Economies of Kinship in the Progressive Era

In his chapter of the collaboratively written novel The Whole Family (1908), Henry James writes that "one has only to look at any human thing very straight . . . to see it shine out in as many aspects as the hues of the prism; or place itself, in other words, in relations that positively stop nowhere" (167). The comment, typically Jamesian in evoking the multiplicity and complexity of social ties, also conflates human beings and things. His metaphor of the prism suggests that social relations are always refracted by and understood through inanimate objects, and his troping of sociability in terms of visual "shine" rather than tactile feelings or emotions implies that the aura of the commodity may have much to do with the form and experience of human interconnections in modernity. James's remark captures the problems of both the cooperative venture that was The Whole Family and the state of American kinship in the Progressive Era: viewing the family in much less "straight" terms than he pretends to, he gestures toward a set of possible liaisons extending laterally, "positively stop[ping] nowhere."1 And The Whole Family even makes literal this "shininess" that either threatens or promises to engender such a complicated sociability: the family at the center of the novel owns a silverplate factory, which turns out to have serious implications for the question of how marital relations in particular can be limited. June Howard has recently situated the novel in terms of the family business of Harper & Brothers publishing house, but there is another "family business" lurking in the novel, one whose past includes much more literal investments in the business of family.2 The silverplate factory grounds The Whole Family in a historically specific legacy of competition between intensive and extensive families—that of monogamous versus plural marriage in the Oneida Community.

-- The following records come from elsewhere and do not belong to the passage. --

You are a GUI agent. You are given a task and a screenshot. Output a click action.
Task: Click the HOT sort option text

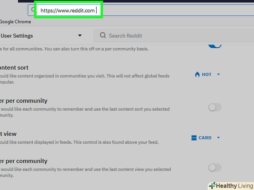207,74
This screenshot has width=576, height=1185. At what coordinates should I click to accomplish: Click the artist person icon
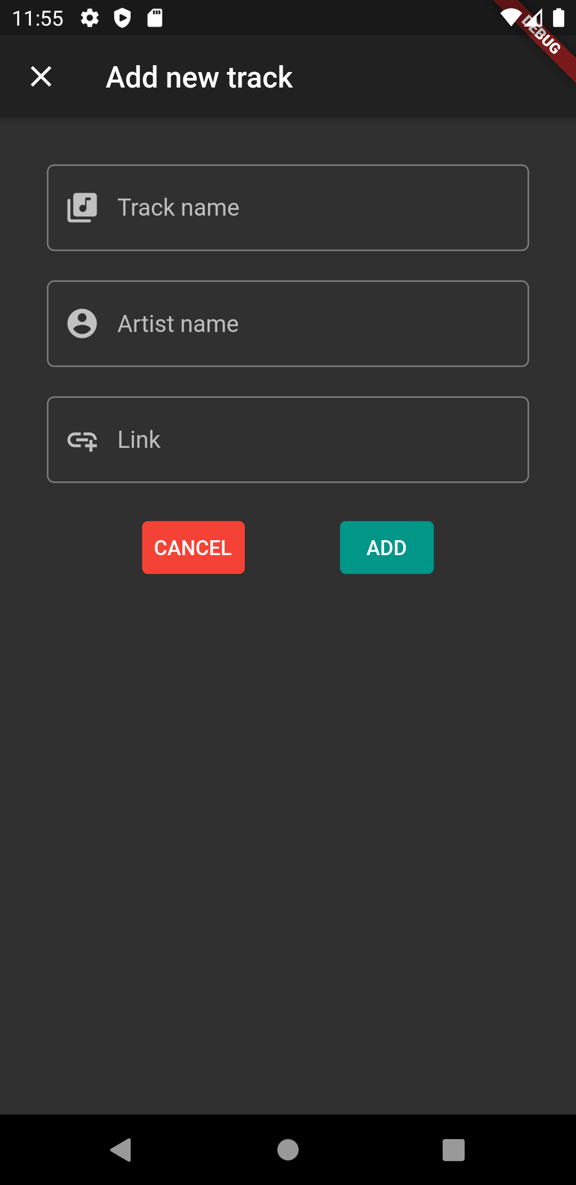point(82,323)
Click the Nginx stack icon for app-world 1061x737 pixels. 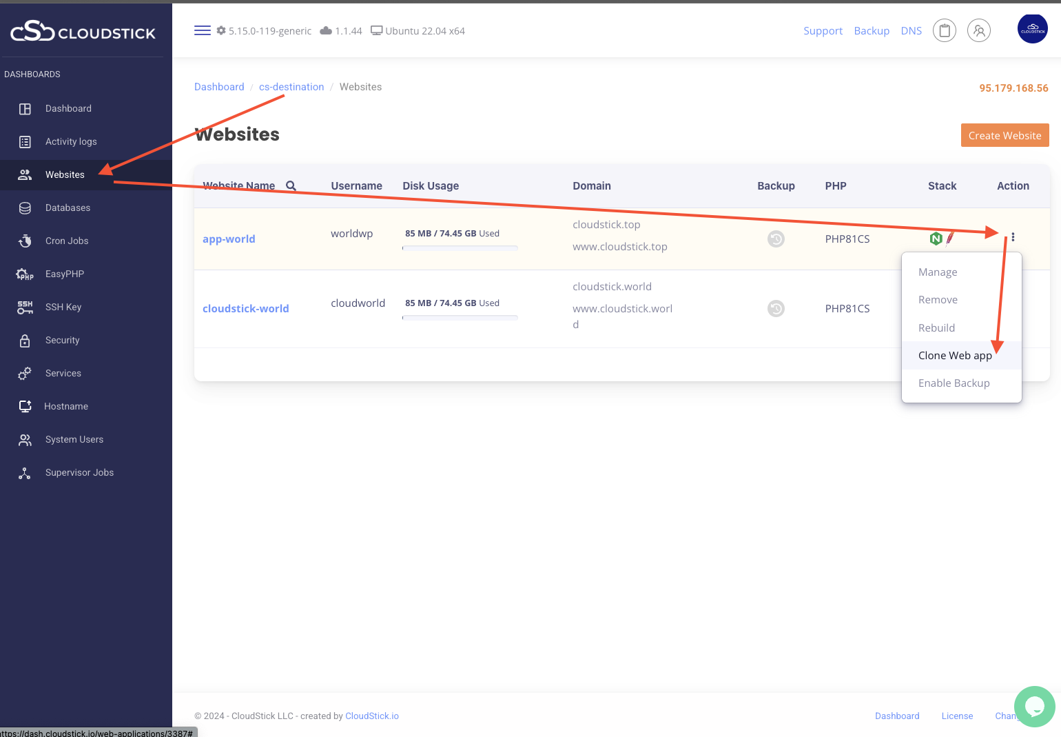tap(936, 238)
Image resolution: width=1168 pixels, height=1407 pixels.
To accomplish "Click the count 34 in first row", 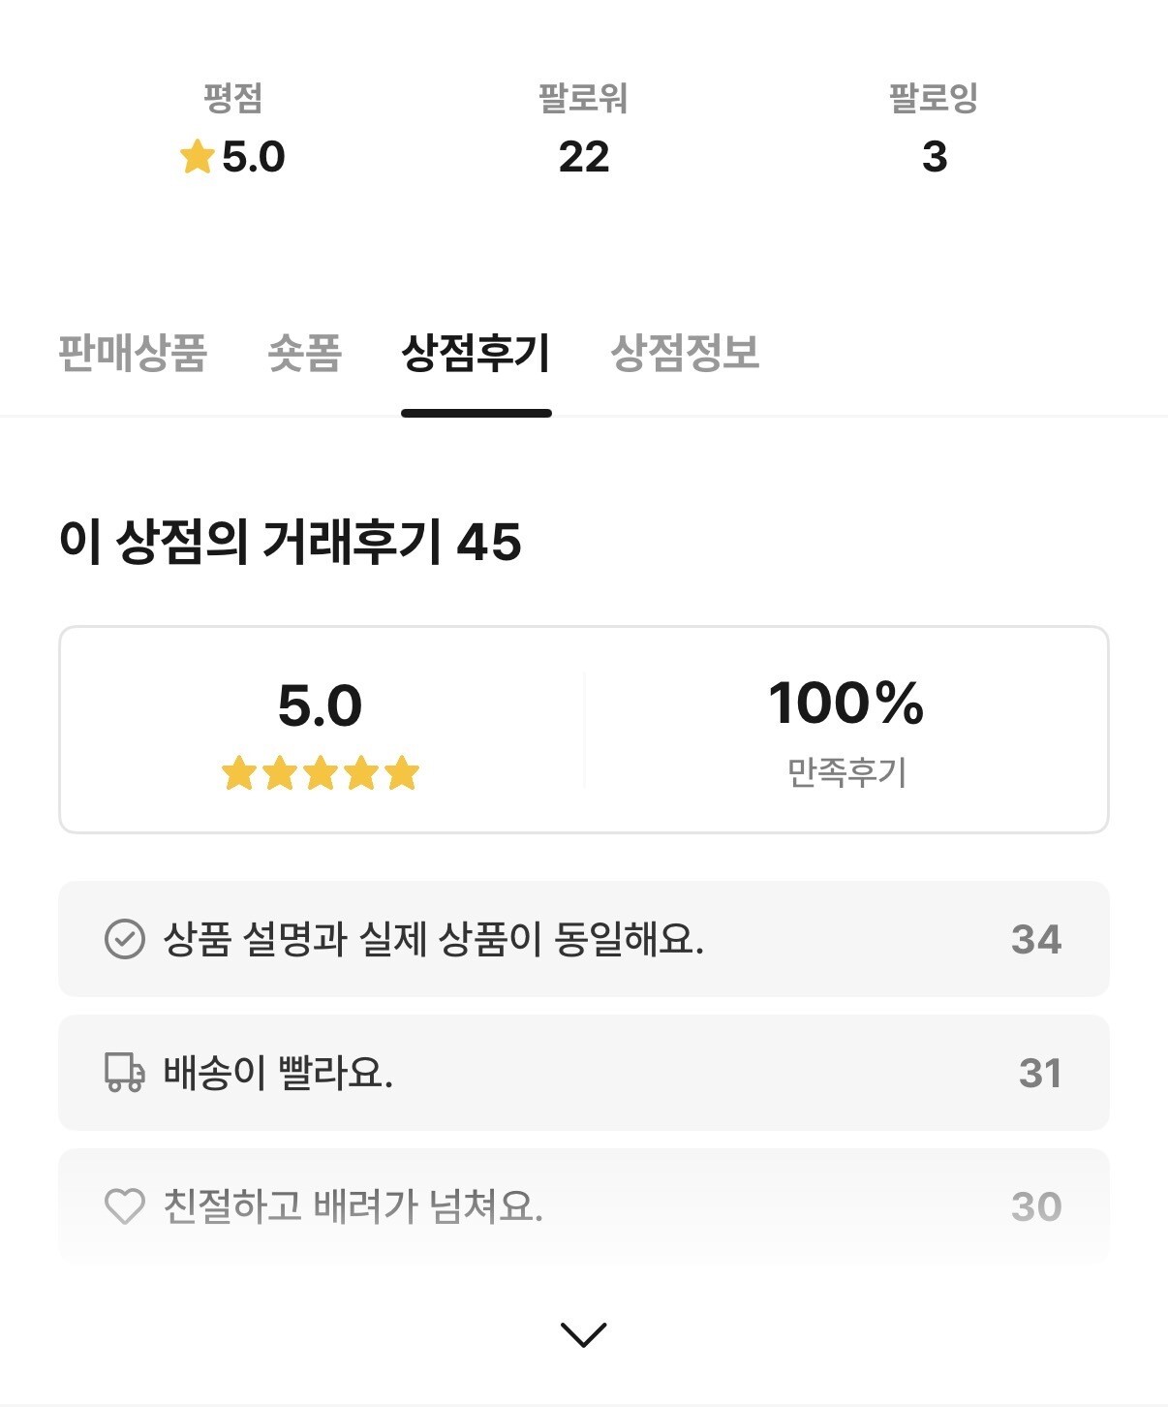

The Whole Family consists of 12 chapters published serially in Harper's Bazar, each written by an author affiliated with Harper & [End Page 619] Brothers.3 William Dean Howells conceived of the project as a portrait of an American family of "middling circumstances, of average culture and experiences," whose typicality and peccadilloes would be charmingly explored in a plot narrated by each family member in turn, as they discussed the upcoming nuptials of one of the daughters ("Letter to Elizabeth Jordan" 225). Elizabeth Jordan, the editor of Harper's Bazar, excitedly took on the challenge, and Howells kicked off the series with a first chapter. As might be expected from an author whose most famous works centered on bourgeois married couples, Howells begins with the paterfamilias: "The Father" introduces Cyrus Talbert, a businessman living in upstate New York, who is dismayed to learn that his daughter Peggy has affianced herself to a college classmate whom he has not met. The chapter depicts Talbert through the typical Howellsian strategy of an onlooker who narrates—neighbor Ned Temple, the new owner of the town newspaper. Temple explicitly links the Talbert father with the state, noting that Talbert is "a despot, perhaps, but he was Blackstone's ideal of the head of a state, a good despot" (12). Although Talbert's authority is clearly on the wane, Temple's offhand remark alerts us to one context for The Whole Family: the fact that the federal government had recently intervened upon the marriage tie whose regulation was constitutionally remanded to the individual states. It had done so in at least two ways: in 1890, the Mormons were forced to renounce polygamy as a condition for Utah's entrance into statehood (Grossberg 123), and in 1907, the year that The Whole Family began serialization in Harper's Bazar, Congress declared for the first time that women who married foreigners must follow the national allegiances of their husbands (Cott 143). More broadly, the years between 1887 and 1906 saw a steep rise in the degree to which state legislatures took control over the formation of families, tightening laws...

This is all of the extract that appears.